O dispositivo que ampara esta afirmação é o artigo 5º, XVI da Constituição Federal de 1988, vejamos:

" Art. 5º Todos são iguais perante a lei, sem distinção de qualquer natureza, garantindo-se aos brasileiros e aos estrangeiros residentes no País a inviolabilidade do direito à vida, à liberdade, à igualdade, à segurança e à propriedade, nos termos seguintes:

 

XVI -  todos podem reunir-se pacificamente, sem armas, em locais abertos ao público, independentemente de autorização, desde que não frustrem outra reunião anteriormente convocada para o mesmo local, sendo apenas exigido prévio aviso à autoridade competente; "

 

       Devemos levar em conta também a interpretação extensiva do princípio da legalidade, onde garante que as pessoas particulares possam fazer tudo o que tem vontade desde que não seja atingida a lei ou outras fontes do Direito. (Princípio da Legalidade ARTIGO 5º, II, Constituição Federal de 1988).

       A resposta para a legalidade do baile funk de Paraisópolis é afirmativa. O baile é amparado pela lei. A reunião entre pessoas em local público para a execução de qualquer atividade lícita é permitida desde que essas pessoas não estejam armadas ou atrapalhem outra reunião anteriormente marcada por outras pessoas.

       A questão que deve ser levantada é o motivo de não ter um controle mais efetivo da polícia militar em um evento deste tamanho. Deveria ser um controle preventivo de entrada de objetos, veículos e quantidade de pessoas.
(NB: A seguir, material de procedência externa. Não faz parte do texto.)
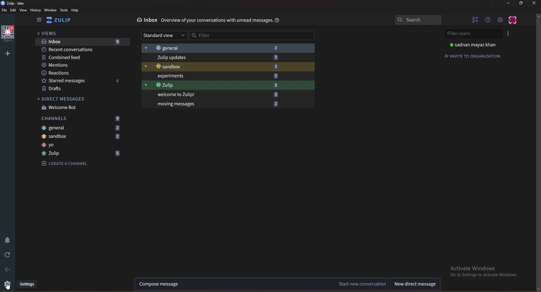 Image resolution: width=541 pixels, height=292 pixels. What do you see at coordinates (78, 58) in the screenshot?
I see `Combined feed` at bounding box center [78, 58].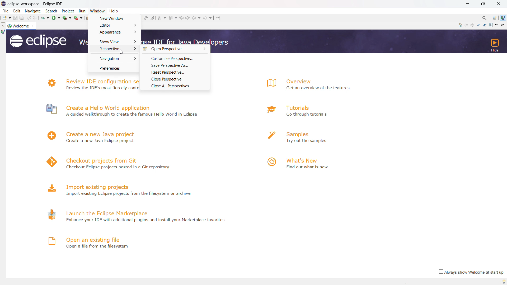 This screenshot has height=285, width=507. Describe the element at coordinates (114, 42) in the screenshot. I see `show view` at that location.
A POLÍCIA MILITAR DEVE "ORGANIZAR" O BAILE FUNK?

 

       Os bailes funk de fato incomodam alguns moradores que se encontram nas proximidades do evento. A algazarra, a sujeira e o som alto são os principais motivos de reclamação. A ordem pública é o bem jurídico afetado e nestes casos a polícia deve intervir. A intervenção deve ocorrer de maneira REPRESSIVA nos caso sem que a pertubação já está ocorrendo (no caso da polícia tomar conhecimento do fato após o início da confusão), e existe também a intervenção/ação PREVENTIVA, onde a polícia já tem o conhecimento da pertubação que irá ocorrer, seja por conta de trabalho de investigação, ou quando o evento já é habitual, ou ainda quando os organizadores do evento informam as autoridades e solicitam ajuda à polícia militar. em ambos os casos, a PM tem a obrigação de agir, conforme o artigo 3º, "A" e "B" do Decreto Lei 667 de 1969 vejamos:

       

" Art. 3º - Instituídas para a manutenção da ordem pública e segurança interna nos Estados, nos Territórios e no Distrito Federal, compete às Polícias Militares, no âmbito de suas respectivas jurisdições:

 

b) atuar de maneira preventiva, como força de dissuasão, em locais ou áreas específicas, onde se presuma ser possível a perturbação da ordem; (Redação dada pelo Del nº 2010, de 12.1.1983)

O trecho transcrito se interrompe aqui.